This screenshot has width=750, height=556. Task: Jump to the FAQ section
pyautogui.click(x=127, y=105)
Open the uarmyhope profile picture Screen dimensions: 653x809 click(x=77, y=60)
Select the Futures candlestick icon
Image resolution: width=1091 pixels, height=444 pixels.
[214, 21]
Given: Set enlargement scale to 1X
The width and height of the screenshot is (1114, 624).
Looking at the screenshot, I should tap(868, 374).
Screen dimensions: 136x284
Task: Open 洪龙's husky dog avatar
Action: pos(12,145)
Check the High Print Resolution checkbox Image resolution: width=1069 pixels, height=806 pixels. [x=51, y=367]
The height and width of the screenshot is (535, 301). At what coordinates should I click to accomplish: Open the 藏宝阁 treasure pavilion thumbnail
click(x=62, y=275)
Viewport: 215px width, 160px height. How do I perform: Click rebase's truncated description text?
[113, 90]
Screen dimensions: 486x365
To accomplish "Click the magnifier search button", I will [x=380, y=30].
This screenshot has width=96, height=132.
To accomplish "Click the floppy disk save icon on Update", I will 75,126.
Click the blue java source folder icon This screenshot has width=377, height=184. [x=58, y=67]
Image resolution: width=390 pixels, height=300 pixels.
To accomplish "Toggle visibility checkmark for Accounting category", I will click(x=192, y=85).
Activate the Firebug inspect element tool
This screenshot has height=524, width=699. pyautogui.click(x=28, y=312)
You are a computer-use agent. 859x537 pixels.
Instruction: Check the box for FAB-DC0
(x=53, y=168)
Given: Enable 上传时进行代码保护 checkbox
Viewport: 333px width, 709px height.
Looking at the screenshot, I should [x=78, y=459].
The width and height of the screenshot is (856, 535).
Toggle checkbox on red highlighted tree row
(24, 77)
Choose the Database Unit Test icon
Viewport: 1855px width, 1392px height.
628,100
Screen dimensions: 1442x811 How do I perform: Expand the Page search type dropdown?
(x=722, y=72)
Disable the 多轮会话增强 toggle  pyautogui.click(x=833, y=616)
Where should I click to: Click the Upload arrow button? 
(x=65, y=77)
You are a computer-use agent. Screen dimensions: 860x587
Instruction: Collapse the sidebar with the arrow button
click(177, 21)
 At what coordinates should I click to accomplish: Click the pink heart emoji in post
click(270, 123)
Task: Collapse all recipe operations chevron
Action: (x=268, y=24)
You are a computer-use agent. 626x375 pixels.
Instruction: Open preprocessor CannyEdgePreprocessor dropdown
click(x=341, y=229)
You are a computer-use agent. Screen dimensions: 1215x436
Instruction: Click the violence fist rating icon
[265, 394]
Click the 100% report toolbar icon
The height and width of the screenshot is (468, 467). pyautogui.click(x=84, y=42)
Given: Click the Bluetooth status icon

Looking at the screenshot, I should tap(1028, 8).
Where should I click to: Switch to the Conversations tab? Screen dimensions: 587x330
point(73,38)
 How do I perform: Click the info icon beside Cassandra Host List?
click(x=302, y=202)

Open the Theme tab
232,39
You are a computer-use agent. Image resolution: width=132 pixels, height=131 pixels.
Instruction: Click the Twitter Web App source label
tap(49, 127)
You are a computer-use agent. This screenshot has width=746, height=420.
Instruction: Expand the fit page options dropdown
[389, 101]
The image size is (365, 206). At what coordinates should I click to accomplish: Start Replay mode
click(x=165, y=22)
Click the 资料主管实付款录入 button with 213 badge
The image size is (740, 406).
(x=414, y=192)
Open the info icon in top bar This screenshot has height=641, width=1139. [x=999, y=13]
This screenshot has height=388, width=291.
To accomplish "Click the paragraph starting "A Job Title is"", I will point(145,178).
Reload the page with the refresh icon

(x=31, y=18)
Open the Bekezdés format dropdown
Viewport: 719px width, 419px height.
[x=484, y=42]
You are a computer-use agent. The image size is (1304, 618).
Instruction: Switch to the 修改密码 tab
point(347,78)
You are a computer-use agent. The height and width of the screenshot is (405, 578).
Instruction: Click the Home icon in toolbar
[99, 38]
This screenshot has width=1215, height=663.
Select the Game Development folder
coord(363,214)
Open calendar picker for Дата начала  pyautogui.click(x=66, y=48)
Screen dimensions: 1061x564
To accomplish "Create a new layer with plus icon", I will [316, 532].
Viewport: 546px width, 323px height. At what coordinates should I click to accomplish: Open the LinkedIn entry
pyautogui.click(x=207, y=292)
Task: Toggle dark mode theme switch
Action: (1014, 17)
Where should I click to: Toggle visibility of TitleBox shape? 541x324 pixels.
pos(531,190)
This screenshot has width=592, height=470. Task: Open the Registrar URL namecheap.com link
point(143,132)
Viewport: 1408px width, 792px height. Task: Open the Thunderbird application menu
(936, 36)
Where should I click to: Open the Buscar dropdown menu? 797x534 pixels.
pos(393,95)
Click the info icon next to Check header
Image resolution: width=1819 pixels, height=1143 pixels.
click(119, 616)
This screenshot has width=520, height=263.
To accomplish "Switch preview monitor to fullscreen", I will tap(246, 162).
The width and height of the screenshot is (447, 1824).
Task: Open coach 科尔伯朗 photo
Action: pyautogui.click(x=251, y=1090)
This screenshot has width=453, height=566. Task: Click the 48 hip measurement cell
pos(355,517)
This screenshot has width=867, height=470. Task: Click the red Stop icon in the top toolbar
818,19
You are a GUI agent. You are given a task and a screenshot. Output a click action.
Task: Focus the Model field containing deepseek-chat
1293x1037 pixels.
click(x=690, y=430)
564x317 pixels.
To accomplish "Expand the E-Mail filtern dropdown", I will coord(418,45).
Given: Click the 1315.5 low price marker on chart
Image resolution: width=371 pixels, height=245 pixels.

[Problem]
Locate each line in the records above that contains the string "Select", and copy those lines out. Case counts.

[Response to the task]
Select the Futures candlestick icon
Select the Game Development folder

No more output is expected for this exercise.